While the case study demonstrates impressive results, several aspects warrant careful consideration when evaluating this as an LLMOps implementation. The evaluation was conducted on a proof-of-concept system, and the blog post doesn’t provide details about production deployment at scale, long-term reliability metrics, or how the system handles edge cases and failures in real-world usage. The impressive performance metrics (84-97% success rates, 95% time reduction) should be viewed in the context of this being an AWS-published case study promoting their services, though the evaluation methodology appears sound.

The system’s reliance on managed AWS services (Bedrock, Knowledge Bases, App Runner, etc.) provides operational benefits but also creates vendor lock-in and may limit customization options. Organizations considering similar implementations should weigh these trade-offs based on their specific requirements around portability, cost optimization, and the need for fine-grained control over the infrastructure.

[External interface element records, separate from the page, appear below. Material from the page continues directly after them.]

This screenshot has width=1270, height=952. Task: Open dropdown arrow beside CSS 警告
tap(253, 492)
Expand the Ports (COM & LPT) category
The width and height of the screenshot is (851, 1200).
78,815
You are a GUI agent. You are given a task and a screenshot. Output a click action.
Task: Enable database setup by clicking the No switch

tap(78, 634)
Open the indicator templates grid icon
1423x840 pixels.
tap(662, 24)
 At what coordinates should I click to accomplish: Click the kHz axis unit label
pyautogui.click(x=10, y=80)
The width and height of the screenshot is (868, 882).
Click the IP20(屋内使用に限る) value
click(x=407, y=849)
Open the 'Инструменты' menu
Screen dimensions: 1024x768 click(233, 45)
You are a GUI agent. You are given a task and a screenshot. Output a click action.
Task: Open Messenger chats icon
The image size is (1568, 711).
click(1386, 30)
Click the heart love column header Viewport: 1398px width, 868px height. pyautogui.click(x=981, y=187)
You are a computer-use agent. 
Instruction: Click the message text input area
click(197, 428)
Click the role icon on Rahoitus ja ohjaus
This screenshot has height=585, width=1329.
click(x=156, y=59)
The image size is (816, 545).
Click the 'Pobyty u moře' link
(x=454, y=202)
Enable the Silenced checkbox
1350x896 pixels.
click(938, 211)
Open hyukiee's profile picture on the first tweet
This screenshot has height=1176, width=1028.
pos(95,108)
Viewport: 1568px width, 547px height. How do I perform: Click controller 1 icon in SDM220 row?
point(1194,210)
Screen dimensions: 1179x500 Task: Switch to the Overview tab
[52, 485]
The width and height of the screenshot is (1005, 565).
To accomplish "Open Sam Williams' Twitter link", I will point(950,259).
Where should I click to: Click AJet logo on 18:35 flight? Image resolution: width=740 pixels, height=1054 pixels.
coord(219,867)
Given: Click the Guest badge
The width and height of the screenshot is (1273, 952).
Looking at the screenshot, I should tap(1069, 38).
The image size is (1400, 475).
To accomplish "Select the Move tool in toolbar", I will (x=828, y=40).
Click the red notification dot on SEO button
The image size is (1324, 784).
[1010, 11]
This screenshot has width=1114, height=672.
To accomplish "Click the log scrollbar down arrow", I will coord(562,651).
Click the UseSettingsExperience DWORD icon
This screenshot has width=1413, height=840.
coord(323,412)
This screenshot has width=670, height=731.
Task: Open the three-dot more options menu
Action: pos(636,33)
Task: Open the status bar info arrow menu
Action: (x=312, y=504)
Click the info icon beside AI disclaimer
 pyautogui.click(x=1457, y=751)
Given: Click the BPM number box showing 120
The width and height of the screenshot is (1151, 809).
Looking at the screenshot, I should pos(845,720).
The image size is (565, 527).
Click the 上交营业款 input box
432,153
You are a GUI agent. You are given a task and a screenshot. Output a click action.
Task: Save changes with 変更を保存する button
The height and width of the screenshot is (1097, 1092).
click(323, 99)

The workflow generation accuracy of 84-97% is strong, but the 3-16% failure rate means that users still need sufficient expertise to verify generated workflows before execution, particularly for critical seismic processing operations. This positions the system as an accelerator and accessibility tool rather than a complete replacement for human expertise, which is an appropriate and realistic positioning for current LLM capabilities in specialized technical domains.

The case study provides limited discussion of ongoing monitoring, evaluation in production, or how model performance is tracked over time. These are critical aspects of LLMOps that extend beyond initial deployment, and production implementations would need robust monitoring to detect model drift, track success rates in real usage, and identify opportunities for improvement.

Overall, this case study represents a well-architected production LLM deployment that thoughtfully addresses key LLMOps challenges including model selection, evaluation, multi-model orchestration, state management, and deployment infrastructure. While some claims should be viewed with appropriate skepticism given the promotional nature of the content, the technical approach demonstrates mature practices that would be valuable for organizations building similar agent-based systems for complex technical workflows.